I would say that this is only happening under load, which is when the turbo will kick in at higher revs. Mr Plodd makes sense about the turbo.also as suggested a pressure test. even if only for peace of mind.

cabby


----------



## desperado

Hi Blongs - The short answer is that I didn't get it resolved entirely.I had the oil, oil filter, fuel filter and air filter changed and it certainly made a big difference...still a bit of white smoke but only a little. However after 12 months it has reappeared again under the same circumstances - generally going negotiating corners/roundabouts and accelerating away from 2nd/3rd gear. I had the pressure test done and it was fine. There is also no water loss, no over heating or the "usual" indicators of possible gasket problems. In a perverse way I am relieved that you have had the same experience as most mechanics didn't seem to believe me - sorry!If you get to the bottom of it please let me know

Thanks


----------



## cabby

when you say a pressure test, I assume this is the water pressure test. have you had a compression test done, which measures the compression in each cylinder. has the engine been chipped or reset for economy running.

cabby


----------



## blongs

I have my car into the brother in law tomorrow for MOT so I am going to have a chat with him about it and see if he has come across it.

Now we have been home a couple of days I have double checked all levels and the oil is ok, coolant is ok and no sign of mayo in the oil filler cap. 

The annual service on the van is due now ish as well, he did it last year after borrowing the motorhome to go to Moto Gp at Silverstone which I think is this weekend/next weekend again so it will be due.

Performance and mpg all have been normal over the last trip as well so unless you look in the mirror you wouldn't know anything was wrong.

I think we will do a full round of filters and see how it looks after that. 

My wife is 28 weeks pregnant now so we didn't think we would be going away much more now for a while so there won't be some long journeys as I was thinking of running some millers/redex diesel treatment through the fuel as well - if it had happened a week or so earlier I would have done this for our Somerset hols and France where we have been through a few tank fulls recently.

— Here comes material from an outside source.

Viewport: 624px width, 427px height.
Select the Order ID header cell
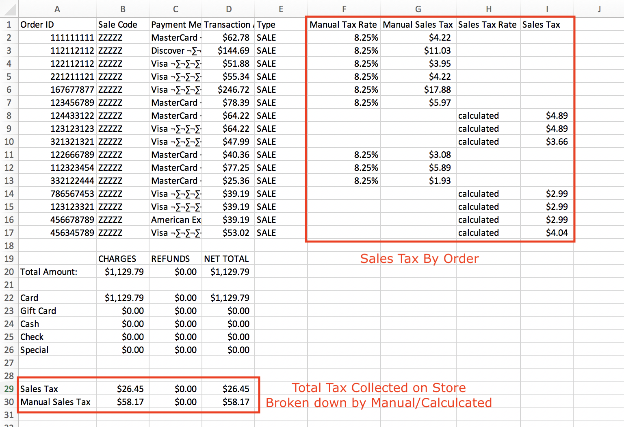tap(57, 24)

I guess you have passed MOTs with smoke tests etc since starting to have the problem??

Ben


----------



## Spannerman007

Hi


Have you looked at the gauze mesh on the bottom of the pickup pipe in the fuel tank?
I had this white smoke problem on a Ducato and it was easily resolved by removing the gauze.
The fuel filter was sufficient to stop any further muck getting into the fuel pump.
I had the white smoke as a result of this. Some kind person had put soil in the tank after he had been caught stealing diesel. The gauze was almost completely clogged as a result.
The only way to finally get rid of the problem was to completely drain the tank and wash it out.


Regards

Spannerman007


----------



## Kevin dob

Hi did you sort the problem . I have the same problem on my motorhome . Many thanks Kevin


----------



## jiwawa

Welcome to the forum Kevin.

It's an old post but have you tried the various suggestions in the thread?


----------